Aim of the task: A word-for-word restatement of every record is required.

- - -

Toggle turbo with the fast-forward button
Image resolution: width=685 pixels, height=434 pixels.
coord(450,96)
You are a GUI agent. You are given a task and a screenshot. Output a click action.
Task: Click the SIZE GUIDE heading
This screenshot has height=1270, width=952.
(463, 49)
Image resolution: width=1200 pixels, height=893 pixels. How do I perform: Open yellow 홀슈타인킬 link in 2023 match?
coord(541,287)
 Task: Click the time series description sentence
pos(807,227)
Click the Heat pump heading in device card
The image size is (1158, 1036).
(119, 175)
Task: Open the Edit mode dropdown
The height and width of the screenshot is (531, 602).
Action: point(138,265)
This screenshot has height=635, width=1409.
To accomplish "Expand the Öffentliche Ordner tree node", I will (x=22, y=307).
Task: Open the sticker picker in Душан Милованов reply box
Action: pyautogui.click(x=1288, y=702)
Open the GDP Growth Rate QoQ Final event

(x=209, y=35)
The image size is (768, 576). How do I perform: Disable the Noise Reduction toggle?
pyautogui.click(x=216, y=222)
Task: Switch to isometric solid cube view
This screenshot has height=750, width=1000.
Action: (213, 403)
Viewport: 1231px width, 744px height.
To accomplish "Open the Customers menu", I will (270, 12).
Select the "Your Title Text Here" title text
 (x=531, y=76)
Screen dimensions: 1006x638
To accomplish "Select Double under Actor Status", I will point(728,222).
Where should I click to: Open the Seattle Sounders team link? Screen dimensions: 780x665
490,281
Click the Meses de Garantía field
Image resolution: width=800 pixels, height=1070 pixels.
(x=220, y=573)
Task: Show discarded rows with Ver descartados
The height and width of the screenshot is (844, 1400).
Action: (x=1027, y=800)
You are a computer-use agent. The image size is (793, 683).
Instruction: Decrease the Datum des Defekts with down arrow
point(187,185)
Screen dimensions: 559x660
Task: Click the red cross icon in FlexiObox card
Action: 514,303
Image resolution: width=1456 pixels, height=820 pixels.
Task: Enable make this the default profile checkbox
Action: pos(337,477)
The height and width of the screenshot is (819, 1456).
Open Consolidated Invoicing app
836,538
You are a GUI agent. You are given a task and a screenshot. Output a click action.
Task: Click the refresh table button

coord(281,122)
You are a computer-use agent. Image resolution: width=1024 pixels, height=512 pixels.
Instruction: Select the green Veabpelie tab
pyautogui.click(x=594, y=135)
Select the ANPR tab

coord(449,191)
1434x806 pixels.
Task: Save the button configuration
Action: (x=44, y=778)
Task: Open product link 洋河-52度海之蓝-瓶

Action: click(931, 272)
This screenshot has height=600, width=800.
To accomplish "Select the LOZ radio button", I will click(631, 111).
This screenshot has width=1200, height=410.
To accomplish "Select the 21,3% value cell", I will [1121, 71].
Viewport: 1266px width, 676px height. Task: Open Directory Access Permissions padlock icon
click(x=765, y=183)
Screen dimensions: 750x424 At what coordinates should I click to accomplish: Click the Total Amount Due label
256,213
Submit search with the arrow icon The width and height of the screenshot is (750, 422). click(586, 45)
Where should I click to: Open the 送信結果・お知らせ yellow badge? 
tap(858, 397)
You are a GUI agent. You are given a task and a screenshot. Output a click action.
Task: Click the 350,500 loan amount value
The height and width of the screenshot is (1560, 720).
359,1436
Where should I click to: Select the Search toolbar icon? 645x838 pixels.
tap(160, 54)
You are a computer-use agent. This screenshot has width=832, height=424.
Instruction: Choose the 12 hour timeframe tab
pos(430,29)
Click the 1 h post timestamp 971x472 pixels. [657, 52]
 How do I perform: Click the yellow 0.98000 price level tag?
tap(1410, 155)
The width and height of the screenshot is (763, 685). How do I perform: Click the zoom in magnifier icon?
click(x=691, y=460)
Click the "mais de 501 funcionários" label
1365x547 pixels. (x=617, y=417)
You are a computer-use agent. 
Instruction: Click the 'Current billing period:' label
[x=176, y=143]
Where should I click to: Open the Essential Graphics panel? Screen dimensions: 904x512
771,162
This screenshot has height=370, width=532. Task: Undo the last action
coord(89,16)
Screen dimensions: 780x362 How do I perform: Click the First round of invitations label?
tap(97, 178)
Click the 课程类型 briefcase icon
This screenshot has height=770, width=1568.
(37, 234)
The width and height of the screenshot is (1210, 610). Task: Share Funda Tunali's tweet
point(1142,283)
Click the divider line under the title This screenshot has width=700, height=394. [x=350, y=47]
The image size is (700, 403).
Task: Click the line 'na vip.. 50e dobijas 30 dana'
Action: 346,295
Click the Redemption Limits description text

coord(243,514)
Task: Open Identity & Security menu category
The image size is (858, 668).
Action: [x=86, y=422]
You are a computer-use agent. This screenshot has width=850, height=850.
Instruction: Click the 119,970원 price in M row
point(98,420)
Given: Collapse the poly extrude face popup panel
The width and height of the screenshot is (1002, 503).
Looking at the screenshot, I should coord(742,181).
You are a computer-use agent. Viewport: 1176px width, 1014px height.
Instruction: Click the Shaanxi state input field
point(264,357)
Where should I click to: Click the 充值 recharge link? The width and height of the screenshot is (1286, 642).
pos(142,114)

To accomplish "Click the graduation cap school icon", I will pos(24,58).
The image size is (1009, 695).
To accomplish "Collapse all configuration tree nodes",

- - -

Exercise result:
Toggle turbo with the fast-forward button
Image resolution: width=685 pixels, height=434 pixels.
coord(450,96)
You are a GUI agent. You are given a task and a screenshot. Output a click action.
Task: Click the SIZE GUIDE heading
This screenshot has height=1270, width=952.
(463, 49)
Image resolution: width=1200 pixels, height=893 pixels. How do I perform: Open yellow 홀슈타인킬 link in 2023 match?
coord(541,287)
 Task: Click the time series description sentence
pos(807,227)
Click the Heat pump heading in device card
The image size is (1158, 1036).
(119, 175)
Task: Open the Edit mode dropdown
The height and width of the screenshot is (531, 602).
Action: point(138,265)
This screenshot has height=635, width=1409.
To accomplish "Expand the Öffentliche Ordner tree node", I will (x=22, y=307).
Task: Open the sticker picker in Душан Милованов reply box
Action: pyautogui.click(x=1288, y=702)
Open the GDP Growth Rate QoQ Final event

(x=209, y=35)
The image size is (768, 576). How do I perform: Disable the Noise Reduction toggle?
pyautogui.click(x=216, y=222)
Task: Switch to isometric solid cube view
This screenshot has height=750, width=1000.
Action: (213, 403)
Viewport: 1231px width, 744px height.
To accomplish "Open the Customers menu", I will (270, 12).
Select the "Your Title Text Here" title text
 (x=531, y=76)
Screen dimensions: 1006x638
To accomplish "Select Double under Actor Status", I will point(728,222).
Where should I click to: Open the Seattle Sounders team link? Screen dimensions: 780x665
490,281
Click the Meses de Garantía field
Image resolution: width=800 pixels, height=1070 pixels.
(x=220, y=573)
Task: Show discarded rows with Ver descartados
The height and width of the screenshot is (844, 1400).
Action: (x=1027, y=800)
You are a computer-use agent. The image size is (793, 683).
Instruction: Decrease the Datum des Defekts with down arrow
point(187,185)
Screen dimensions: 559x660
Task: Click the red cross icon in FlexiObox card
Action: 514,303
Image resolution: width=1456 pixels, height=820 pixels.
Task: Enable make this the default profile checkbox
Action: pos(337,477)
The height and width of the screenshot is (819, 1456).
Open Consolidated Invoicing app
836,538
You are a GUI agent. You are given a task and a screenshot. Output a click action.
Task: Click the refresh table button

coord(281,122)
You are a computer-use agent. Image resolution: width=1024 pixels, height=512 pixels.
Instruction: Select the green Veabpelie tab
pyautogui.click(x=594, y=135)
Select the ANPR tab

coord(449,191)
1434x806 pixels.
Task: Save the button configuration
Action: (x=44, y=778)
Task: Open product link 洋河-52度海之蓝-瓶

Action: click(931, 272)
This screenshot has height=600, width=800.
To accomplish "Select the LOZ radio button", I will click(631, 111).
This screenshot has width=1200, height=410.
To accomplish "Select the 21,3% value cell", I will [1121, 71].
Viewport: 1266px width, 676px height. Task: Open Directory Access Permissions padlock icon
click(x=765, y=183)
Screen dimensions: 750x424 At what coordinates should I click to accomplish: Click the Total Amount Due label
256,213
Submit search with the arrow icon The width and height of the screenshot is (750, 422). click(586, 45)
Where should I click to: Open the 送信結果・お知らせ yellow badge? 
tap(858, 397)
You are a GUI agent. You are given a task and a screenshot. Output a click action.
Task: Click the 350,500 loan amount value
The height and width of the screenshot is (1560, 720).
359,1436
Where should I click to: Select the Search toolbar icon? 645x838 pixels.
tap(160, 54)
You are a computer-use agent. This screenshot has width=832, height=424.
Instruction: Choose the 12 hour timeframe tab
pos(430,29)
Click the 1 h post timestamp 971x472 pixels. [657, 52]
 How do I perform: Click the yellow 0.98000 price level tag?
tap(1410, 155)
The width and height of the screenshot is (763, 685). How do I perform: Click the zoom in magnifier icon?
click(x=691, y=460)
Click the "mais de 501 funcionários" label
1365x547 pixels. (x=617, y=417)
You are a computer-use agent. 
Instruction: Click the 'Current billing period:' label
[x=176, y=143]
Where should I click to: Open the Essential Graphics panel? Screen dimensions: 904x512
771,162
This screenshot has height=370, width=532. Task: Undo the last action
coord(89,16)
Screen dimensions: 780x362 How do I perform: Click the First round of invitations label?
tap(97, 178)
Click the 课程类型 briefcase icon
This screenshot has height=770, width=1568.
(37, 234)
The width and height of the screenshot is (1210, 610). Task: Share Funda Tunali's tweet
point(1142,283)
Click the divider line under the title This screenshot has width=700, height=394. [x=350, y=47]
The image size is (700, 403).
Task: Click the line 'na vip.. 50e dobijas 30 dana'
Action: 346,295
Click the Redemption Limits description text

coord(243,514)
Task: Open Identity & Security menu category
The image size is (858, 668).
Action: [x=86, y=422]
You are a computer-use agent. This screenshot has width=850, height=850.
Instruction: Click the 119,970원 price in M row
point(98,420)
Given: Collapse the poly extrude face popup panel
The width and height of the screenshot is (1002, 503).
Looking at the screenshot, I should coord(742,181).
You are a computer-use agent. Viewport: 1176px width, 1014px height.
Instruction: Click the Shaanxi state input field
point(264,357)
Where should I click to: Click the 充值 recharge link? The width and height of the screenshot is (1286, 642).
pos(142,114)

To accomplish "Click the graduation cap school icon", I will pos(24,58).
The image size is (1009, 695).
To accomplish "Collapse all configuration tree nodes",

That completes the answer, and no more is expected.